**Record excerpts**

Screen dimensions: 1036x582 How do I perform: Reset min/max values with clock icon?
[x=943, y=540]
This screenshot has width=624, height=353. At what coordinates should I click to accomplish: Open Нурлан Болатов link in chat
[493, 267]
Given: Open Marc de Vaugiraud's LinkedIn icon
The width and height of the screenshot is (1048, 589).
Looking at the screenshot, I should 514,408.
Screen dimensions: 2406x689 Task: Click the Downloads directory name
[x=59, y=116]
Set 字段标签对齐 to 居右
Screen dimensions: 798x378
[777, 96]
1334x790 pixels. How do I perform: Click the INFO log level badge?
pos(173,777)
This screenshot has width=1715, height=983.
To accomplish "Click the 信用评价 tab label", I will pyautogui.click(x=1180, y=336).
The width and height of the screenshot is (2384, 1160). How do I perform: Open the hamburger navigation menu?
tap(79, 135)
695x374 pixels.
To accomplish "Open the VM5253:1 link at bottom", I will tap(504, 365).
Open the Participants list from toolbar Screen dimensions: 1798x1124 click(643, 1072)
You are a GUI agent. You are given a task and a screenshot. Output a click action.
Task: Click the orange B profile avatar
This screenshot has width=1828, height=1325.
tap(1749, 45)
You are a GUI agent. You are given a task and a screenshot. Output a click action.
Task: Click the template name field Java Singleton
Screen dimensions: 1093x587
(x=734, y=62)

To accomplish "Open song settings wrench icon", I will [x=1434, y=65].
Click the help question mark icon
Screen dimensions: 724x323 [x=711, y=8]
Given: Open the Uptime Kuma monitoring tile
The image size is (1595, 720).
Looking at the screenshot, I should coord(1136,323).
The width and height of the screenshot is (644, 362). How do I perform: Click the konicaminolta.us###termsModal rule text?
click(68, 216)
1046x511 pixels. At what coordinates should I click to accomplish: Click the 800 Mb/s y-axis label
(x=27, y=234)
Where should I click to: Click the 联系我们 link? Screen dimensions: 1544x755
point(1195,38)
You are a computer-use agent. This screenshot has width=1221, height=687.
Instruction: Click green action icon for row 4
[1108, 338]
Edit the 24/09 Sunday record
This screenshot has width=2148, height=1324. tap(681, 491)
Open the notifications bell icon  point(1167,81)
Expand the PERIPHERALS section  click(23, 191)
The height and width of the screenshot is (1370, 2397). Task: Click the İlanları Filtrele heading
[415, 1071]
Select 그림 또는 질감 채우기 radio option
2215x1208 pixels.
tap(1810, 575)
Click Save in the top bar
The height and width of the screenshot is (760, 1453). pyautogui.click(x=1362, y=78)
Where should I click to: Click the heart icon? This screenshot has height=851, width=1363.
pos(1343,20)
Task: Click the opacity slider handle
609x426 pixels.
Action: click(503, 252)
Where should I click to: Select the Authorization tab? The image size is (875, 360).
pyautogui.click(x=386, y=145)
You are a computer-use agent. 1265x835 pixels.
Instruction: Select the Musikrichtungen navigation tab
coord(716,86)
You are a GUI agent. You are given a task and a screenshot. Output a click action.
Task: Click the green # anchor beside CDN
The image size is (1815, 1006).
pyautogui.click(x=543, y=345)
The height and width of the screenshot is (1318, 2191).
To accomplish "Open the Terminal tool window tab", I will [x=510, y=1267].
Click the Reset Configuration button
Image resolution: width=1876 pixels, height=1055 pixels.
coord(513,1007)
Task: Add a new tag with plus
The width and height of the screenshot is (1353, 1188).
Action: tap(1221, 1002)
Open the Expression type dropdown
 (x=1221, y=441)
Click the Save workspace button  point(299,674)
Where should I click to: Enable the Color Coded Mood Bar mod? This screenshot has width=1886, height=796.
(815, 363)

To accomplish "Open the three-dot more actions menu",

**Aim of the exercise**
Each line of the data that includes the word "button" counts once; report the total and nothing more.

**Exercise answer**
2